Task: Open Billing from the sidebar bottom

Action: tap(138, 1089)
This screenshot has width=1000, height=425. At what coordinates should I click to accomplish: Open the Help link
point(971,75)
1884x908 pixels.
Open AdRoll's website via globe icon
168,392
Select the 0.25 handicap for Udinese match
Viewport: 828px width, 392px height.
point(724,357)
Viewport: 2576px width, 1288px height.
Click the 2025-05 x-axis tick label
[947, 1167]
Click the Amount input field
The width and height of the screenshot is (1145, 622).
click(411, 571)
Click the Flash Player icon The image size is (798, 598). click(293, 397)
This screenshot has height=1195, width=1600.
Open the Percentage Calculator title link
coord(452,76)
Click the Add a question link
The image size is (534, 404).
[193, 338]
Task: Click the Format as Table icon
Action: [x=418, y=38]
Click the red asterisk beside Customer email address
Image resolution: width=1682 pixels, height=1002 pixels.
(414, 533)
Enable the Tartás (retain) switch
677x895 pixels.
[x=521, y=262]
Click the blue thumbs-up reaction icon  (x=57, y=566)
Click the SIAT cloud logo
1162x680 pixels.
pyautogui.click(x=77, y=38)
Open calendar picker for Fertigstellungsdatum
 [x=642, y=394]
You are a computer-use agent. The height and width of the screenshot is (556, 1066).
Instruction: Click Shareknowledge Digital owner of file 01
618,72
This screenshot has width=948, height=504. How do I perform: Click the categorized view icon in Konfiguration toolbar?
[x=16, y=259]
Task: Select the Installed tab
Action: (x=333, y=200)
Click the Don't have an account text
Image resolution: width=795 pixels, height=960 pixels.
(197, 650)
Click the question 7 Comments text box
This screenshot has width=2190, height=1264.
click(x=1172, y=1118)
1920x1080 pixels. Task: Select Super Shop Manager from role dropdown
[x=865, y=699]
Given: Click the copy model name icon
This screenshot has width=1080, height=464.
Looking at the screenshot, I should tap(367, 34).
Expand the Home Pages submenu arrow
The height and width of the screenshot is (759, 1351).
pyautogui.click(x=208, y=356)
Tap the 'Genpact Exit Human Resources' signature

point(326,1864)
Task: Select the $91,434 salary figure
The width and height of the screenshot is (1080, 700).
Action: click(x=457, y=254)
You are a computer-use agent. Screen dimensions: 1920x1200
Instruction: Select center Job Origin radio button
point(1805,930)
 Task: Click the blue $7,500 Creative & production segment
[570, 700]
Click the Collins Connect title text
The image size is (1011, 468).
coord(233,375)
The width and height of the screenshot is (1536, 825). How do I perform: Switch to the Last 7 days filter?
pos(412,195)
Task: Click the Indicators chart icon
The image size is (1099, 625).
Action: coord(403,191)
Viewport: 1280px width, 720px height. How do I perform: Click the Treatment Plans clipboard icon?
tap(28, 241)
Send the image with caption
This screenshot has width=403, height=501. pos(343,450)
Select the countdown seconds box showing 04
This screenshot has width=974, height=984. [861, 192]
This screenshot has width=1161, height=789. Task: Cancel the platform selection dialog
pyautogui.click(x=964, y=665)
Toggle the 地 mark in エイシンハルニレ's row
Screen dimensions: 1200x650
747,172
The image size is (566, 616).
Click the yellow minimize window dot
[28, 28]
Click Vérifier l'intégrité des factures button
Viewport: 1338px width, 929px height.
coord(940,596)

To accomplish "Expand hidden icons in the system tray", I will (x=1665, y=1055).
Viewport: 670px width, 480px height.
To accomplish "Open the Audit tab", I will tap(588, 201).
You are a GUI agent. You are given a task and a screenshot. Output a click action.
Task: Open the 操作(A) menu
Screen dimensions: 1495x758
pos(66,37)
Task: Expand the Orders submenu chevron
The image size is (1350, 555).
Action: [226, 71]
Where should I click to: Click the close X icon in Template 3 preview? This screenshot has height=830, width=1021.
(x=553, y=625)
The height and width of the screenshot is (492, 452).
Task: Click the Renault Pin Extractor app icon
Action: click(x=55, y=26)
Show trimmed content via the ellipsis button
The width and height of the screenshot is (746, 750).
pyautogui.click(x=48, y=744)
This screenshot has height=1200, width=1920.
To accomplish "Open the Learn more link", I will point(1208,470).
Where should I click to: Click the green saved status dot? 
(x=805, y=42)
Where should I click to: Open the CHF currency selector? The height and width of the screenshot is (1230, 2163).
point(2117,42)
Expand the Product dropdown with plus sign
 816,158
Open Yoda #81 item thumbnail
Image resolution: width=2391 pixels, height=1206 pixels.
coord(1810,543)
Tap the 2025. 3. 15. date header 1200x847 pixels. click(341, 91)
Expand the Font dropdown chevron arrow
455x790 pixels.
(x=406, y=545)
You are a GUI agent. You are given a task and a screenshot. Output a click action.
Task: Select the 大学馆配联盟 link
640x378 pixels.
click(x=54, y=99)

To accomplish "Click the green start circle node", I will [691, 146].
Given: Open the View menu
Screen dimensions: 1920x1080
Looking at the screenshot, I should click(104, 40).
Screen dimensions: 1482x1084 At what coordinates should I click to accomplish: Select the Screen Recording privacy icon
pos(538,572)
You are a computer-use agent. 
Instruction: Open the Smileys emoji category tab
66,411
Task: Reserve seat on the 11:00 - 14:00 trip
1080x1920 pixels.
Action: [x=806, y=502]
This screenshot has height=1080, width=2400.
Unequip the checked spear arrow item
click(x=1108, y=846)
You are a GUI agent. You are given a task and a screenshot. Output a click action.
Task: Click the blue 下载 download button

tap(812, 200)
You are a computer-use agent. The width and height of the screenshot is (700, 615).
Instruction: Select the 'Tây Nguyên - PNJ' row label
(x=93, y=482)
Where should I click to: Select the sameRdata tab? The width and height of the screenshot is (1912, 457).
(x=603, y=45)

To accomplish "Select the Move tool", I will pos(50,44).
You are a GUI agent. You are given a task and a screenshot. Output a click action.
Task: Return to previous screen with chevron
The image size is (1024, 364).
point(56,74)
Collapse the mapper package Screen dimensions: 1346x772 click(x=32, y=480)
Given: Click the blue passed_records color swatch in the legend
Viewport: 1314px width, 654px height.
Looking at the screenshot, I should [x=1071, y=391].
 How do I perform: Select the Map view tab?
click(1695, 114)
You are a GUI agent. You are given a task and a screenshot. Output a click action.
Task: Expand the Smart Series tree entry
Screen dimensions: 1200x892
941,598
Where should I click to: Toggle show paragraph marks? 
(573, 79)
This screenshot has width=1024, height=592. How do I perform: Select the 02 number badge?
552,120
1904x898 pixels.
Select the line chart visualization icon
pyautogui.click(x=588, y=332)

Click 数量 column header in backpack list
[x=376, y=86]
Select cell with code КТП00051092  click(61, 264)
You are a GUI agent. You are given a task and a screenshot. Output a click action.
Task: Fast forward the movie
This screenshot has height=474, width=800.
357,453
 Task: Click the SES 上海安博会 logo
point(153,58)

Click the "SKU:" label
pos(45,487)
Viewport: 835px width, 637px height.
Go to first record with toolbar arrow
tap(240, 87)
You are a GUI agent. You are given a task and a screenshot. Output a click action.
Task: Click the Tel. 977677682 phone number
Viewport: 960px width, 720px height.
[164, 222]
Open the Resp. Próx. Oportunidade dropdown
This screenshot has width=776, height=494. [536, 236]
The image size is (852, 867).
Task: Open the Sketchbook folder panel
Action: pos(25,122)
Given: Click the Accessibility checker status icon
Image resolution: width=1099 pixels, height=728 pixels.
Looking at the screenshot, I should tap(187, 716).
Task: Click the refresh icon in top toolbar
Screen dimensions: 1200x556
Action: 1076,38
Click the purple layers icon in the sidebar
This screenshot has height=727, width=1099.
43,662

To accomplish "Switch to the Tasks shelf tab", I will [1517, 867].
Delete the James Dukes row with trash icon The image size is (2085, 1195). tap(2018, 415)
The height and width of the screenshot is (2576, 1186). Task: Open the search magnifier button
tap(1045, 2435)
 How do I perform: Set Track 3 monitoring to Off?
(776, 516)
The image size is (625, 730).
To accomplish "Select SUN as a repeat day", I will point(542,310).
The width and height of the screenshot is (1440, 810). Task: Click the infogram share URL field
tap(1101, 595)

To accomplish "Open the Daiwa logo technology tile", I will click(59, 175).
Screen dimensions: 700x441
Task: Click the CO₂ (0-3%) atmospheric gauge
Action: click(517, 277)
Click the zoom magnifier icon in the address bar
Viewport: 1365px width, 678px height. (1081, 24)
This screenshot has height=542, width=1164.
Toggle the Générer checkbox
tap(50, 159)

*-*-*

» Exercise brief
Give the entries again from the line containing "will click(59, 175)." through the last entry, renaming "magnifier" to "magnifying glass" and leaving everything else unchanged.

» Exercise response
To accomplish "Open the Daiwa logo technology tile", I will click(59, 175).
Screen dimensions: 700x441
Task: Click the CO₂ (0-3%) atmospheric gauge
Action: click(517, 277)
Click the zoom magnifying glass icon in the address bar
Viewport: 1365px width, 678px height. (1081, 24)
This screenshot has height=542, width=1164.
Toggle the Générer checkbox
tap(50, 159)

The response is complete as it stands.